At our last trip to the wine superstore, we picked up two California Cabs, one from Sonoma and one from Napa. Since we can’t decide which one to open, we’ll taste them both for a side by side comparison.
The $18 Valley of the Moon 2012 Cabernet Sauvignon is from a Sonoma winery estate dating back to the mid-19th century and currently run by the Stewart family. Director of Winemaking, David Marchesi, has acquired a wide range of experience beginning in nearby Napa Valley, spanning across the world to McLaren Vale, Australia, and encompassing several prestigious California wineries.
The $22 Beaulieu Vineyard Napa Cabernet Sauvignon 2012 is from the Rutherford winery founded by Georges de Latour in 1900. De Latour, along with famed viticulturist and enologist André Tchelistcheff, instituted innovations in fermentation, aging, and marketing, as well as importing Phylloxera-resistant rootstock from Europe. By establishing a strong relationship with the Catholic Church, BV was the only Napa Valley winery able to remain in business throughout prohibition.

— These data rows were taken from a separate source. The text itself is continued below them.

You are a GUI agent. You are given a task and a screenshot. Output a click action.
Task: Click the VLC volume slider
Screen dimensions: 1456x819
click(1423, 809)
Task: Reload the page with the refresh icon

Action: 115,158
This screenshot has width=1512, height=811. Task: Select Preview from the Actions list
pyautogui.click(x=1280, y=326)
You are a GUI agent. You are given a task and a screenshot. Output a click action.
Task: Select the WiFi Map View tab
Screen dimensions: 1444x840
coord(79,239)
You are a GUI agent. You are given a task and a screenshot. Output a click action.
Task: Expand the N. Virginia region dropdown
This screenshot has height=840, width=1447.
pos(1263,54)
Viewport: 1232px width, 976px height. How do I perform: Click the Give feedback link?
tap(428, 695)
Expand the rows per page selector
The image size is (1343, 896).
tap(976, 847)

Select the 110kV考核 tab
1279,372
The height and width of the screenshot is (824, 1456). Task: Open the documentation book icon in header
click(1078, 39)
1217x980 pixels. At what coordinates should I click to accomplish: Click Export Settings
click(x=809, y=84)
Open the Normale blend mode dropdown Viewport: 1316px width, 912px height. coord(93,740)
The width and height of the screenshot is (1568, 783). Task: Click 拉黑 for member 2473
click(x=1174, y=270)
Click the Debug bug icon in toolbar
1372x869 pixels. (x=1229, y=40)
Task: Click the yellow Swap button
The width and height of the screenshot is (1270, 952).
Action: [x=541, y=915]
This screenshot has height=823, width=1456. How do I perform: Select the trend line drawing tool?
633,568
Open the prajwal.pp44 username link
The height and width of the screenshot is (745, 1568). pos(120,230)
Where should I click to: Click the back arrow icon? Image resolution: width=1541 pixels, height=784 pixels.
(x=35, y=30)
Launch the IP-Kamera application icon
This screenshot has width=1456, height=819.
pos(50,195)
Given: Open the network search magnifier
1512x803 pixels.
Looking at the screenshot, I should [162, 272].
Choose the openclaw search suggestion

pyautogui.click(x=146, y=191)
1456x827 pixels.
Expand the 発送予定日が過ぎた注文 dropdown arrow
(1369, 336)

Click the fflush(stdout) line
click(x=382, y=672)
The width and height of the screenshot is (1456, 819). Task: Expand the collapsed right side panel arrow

Valley of the Moon opens up right away with a generous nose of ripe fruit and earthy notes. On the palate are juicy plum, currants, and herbs with a hint of graphite. The long finish is where vanilla and pepper appear. This Cab is well-balanced with mellow tannins and oak giving it some complexity.
By comparison, the nose of the BV is less fruit forward, introducing the aroma of vanilla front and center. The fruit aromas that start out light on the nose change to big and juicy on the palate where cherry and blackberry emerge. The finish is shorter than Valley of the Moon, but still decent. Our tasting impression is solid overall, but lacking a “wow” factor. “Rutherford Dust” wasn’t apparent at this level; maybe it’s saved for the Private Reserve.
Sorry to BV, but we enjoyed Valley of the Moon a bit more. I followed up with some price checking online and noticed that BV sometimes sells in the big box stores in the $10-$15 range. It would be a steal at that price.